__Assignment__: Extract word for word the lines of the listing from its start to the line holding "Open the $300 order gig thumbnail", both ends kept; pictures are not part of the copy.

----- Exercise material -----

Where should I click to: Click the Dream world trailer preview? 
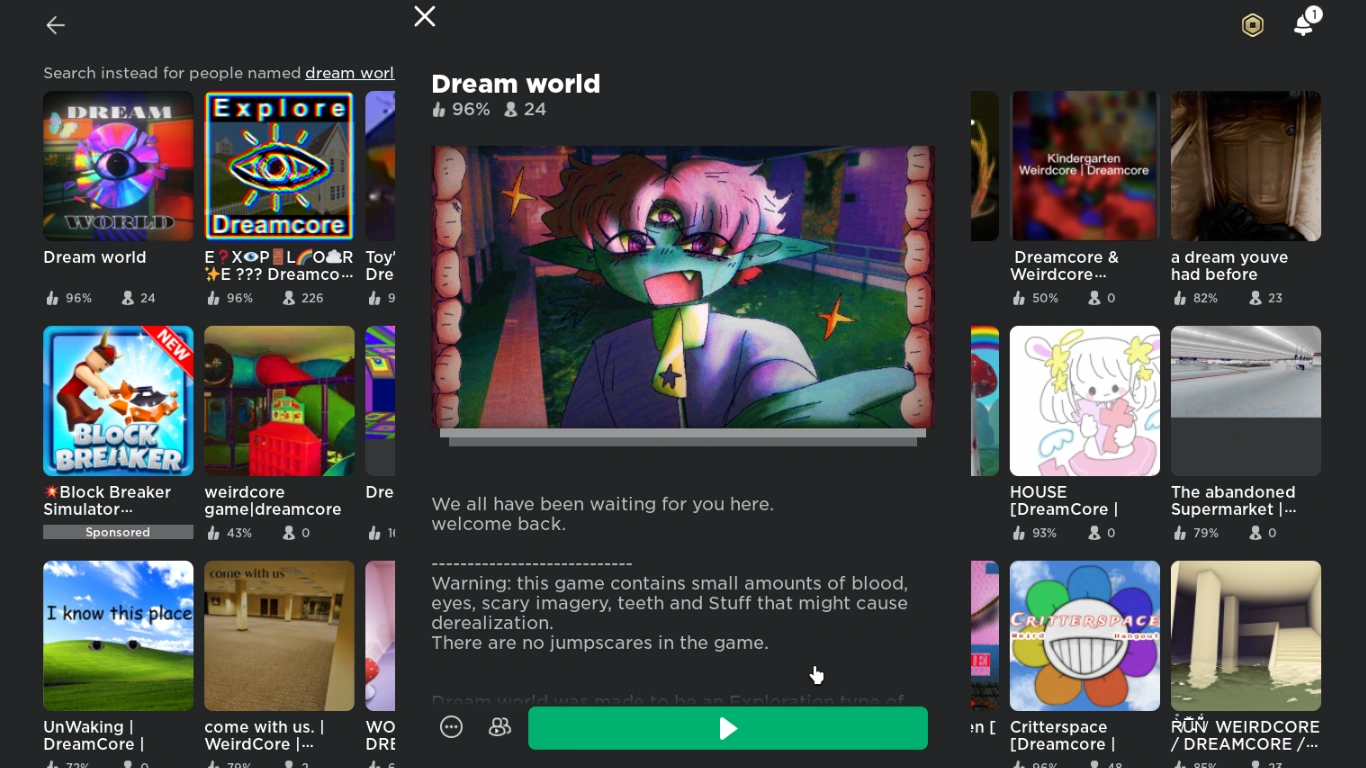[x=682, y=290]
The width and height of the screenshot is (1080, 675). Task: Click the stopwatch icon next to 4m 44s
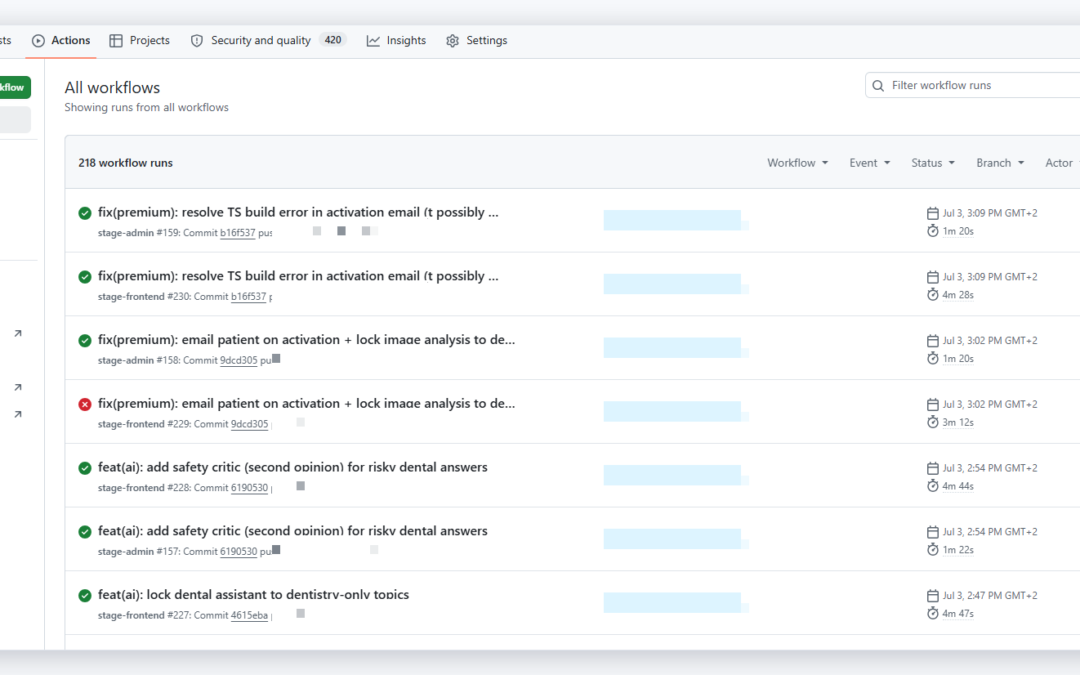pyautogui.click(x=933, y=486)
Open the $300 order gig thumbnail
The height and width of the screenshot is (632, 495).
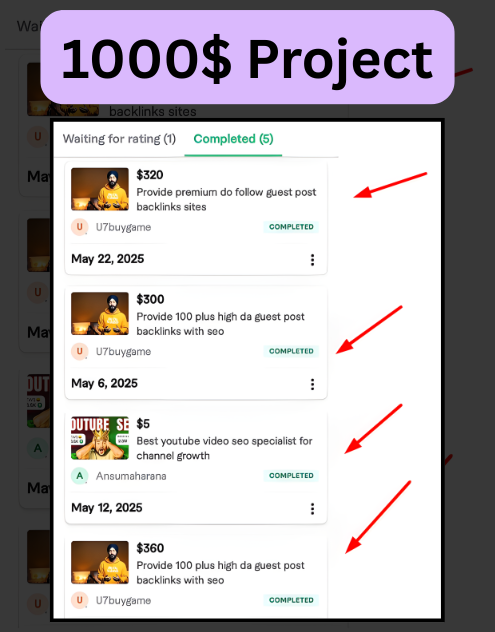pyautogui.click(x=100, y=314)
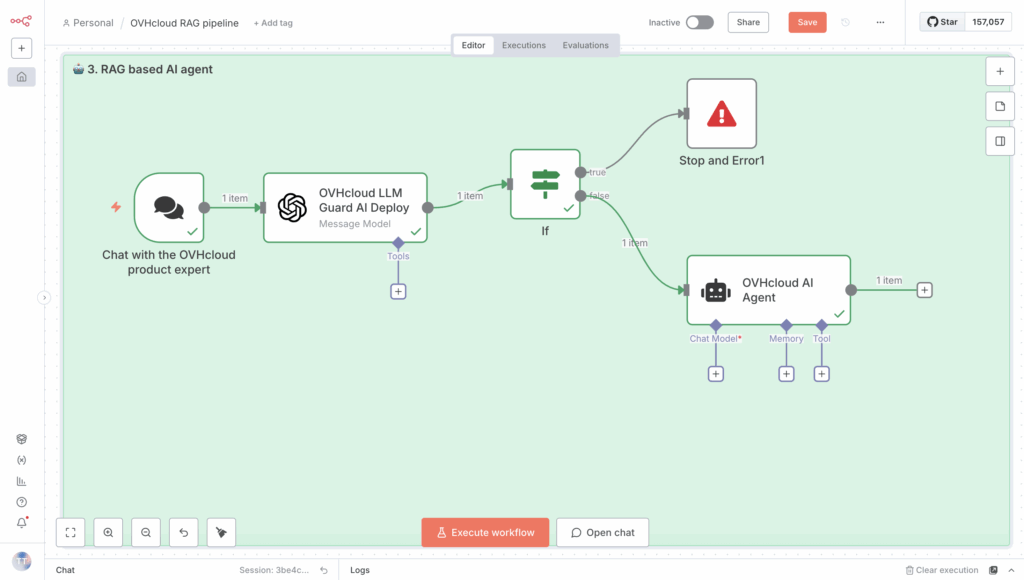This screenshot has width=1024, height=580.
Task: Add a Chat Model to OVHcloud AI Agent
Action: tap(716, 374)
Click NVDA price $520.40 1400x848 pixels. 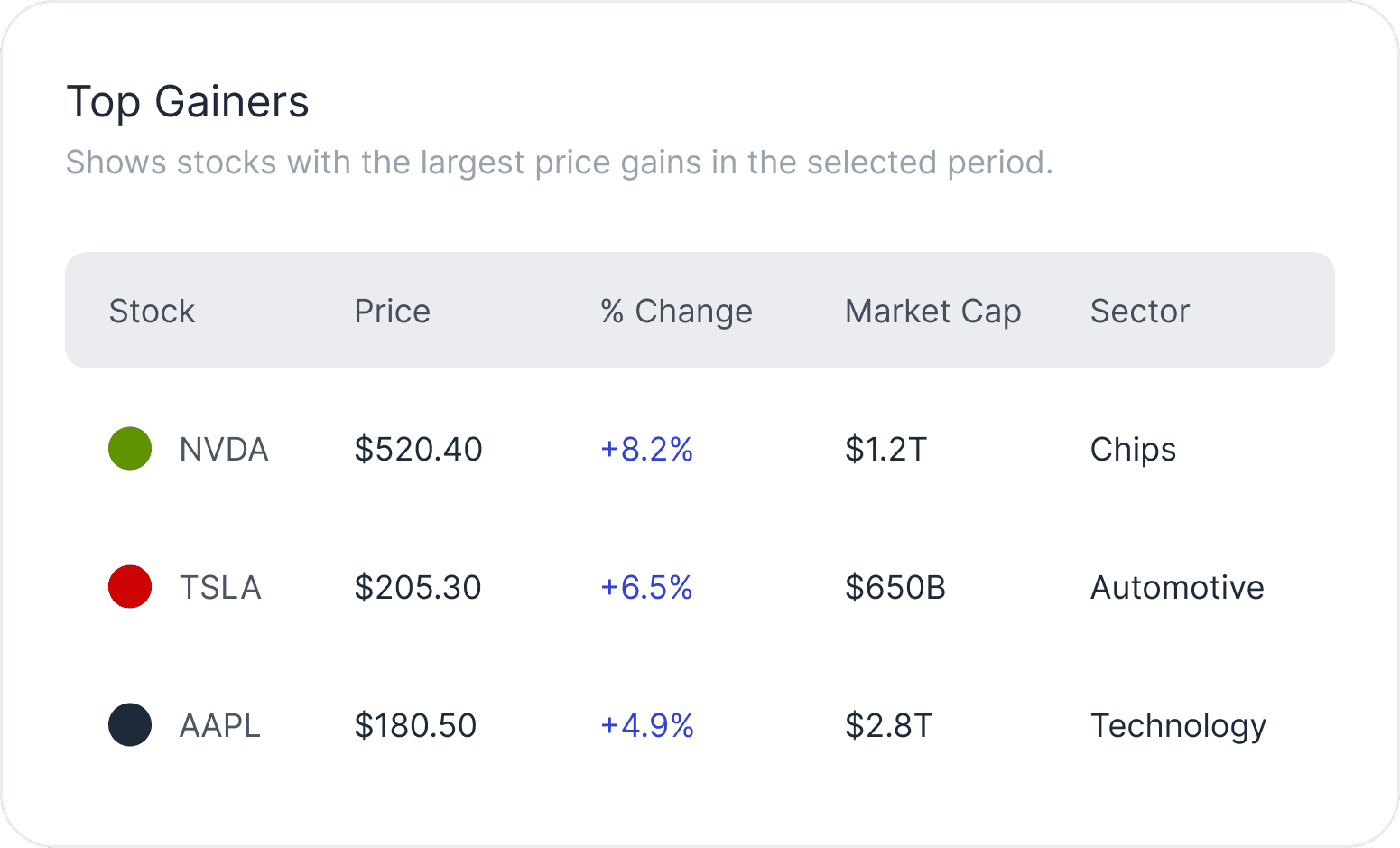click(418, 449)
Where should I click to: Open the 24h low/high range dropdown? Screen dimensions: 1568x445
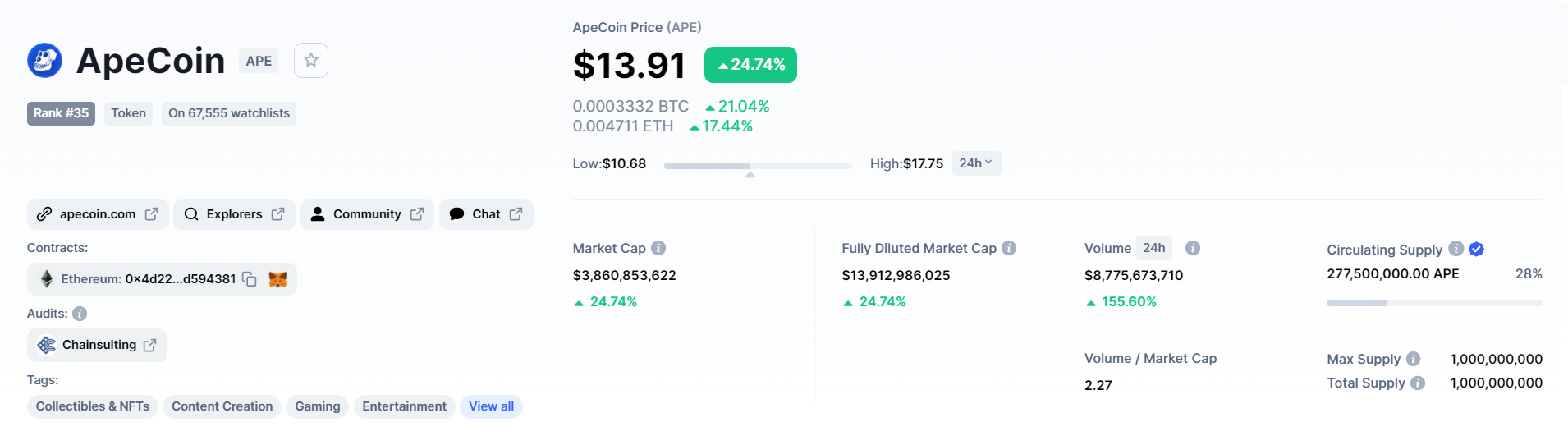pos(976,163)
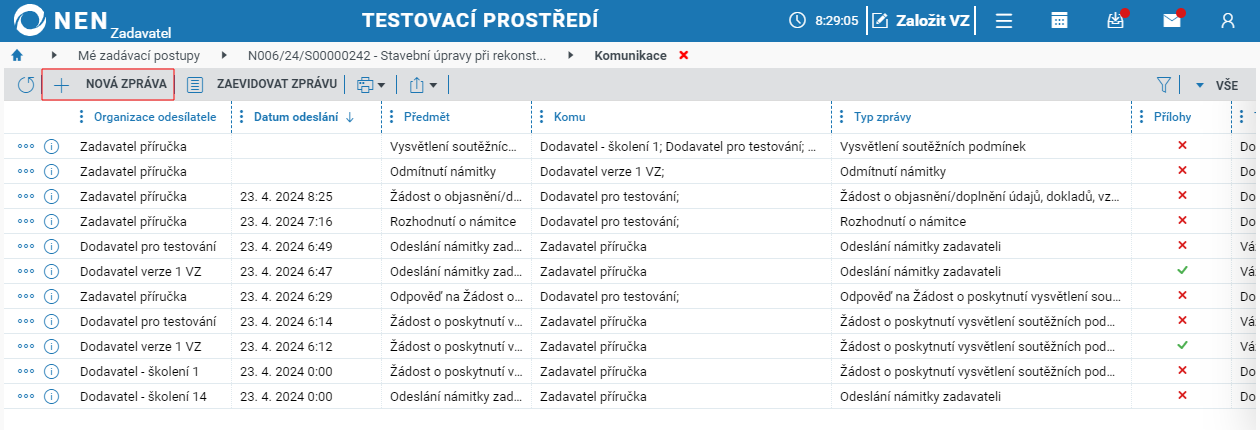Expand the export share dropdown
Screen dimensions: 1260x430
pyautogui.click(x=423, y=85)
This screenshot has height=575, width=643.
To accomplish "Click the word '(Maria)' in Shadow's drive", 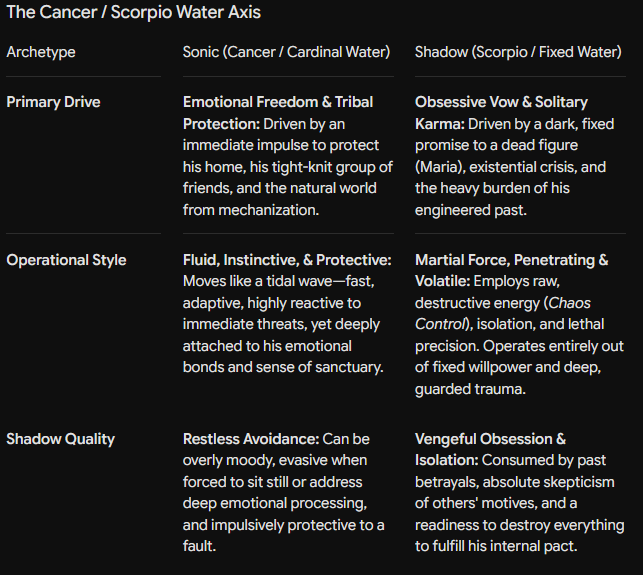I will tap(438, 167).
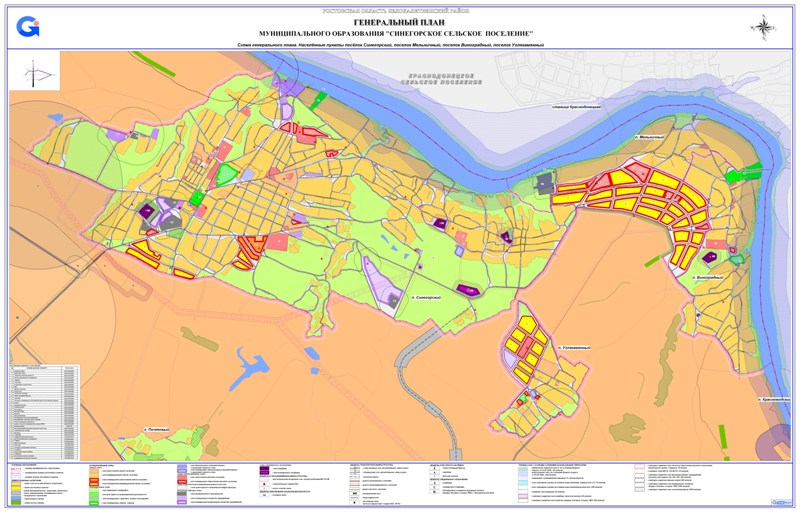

-----

__Exercise response__:
Where should I click to: Click the Dream world trailer preview? 
[x=682, y=290]
The width and height of the screenshot is (1080, 675). Task: Click the stopwatch icon next to 4m 44s
pyautogui.click(x=933, y=486)
Open the $300 order gig thumbnail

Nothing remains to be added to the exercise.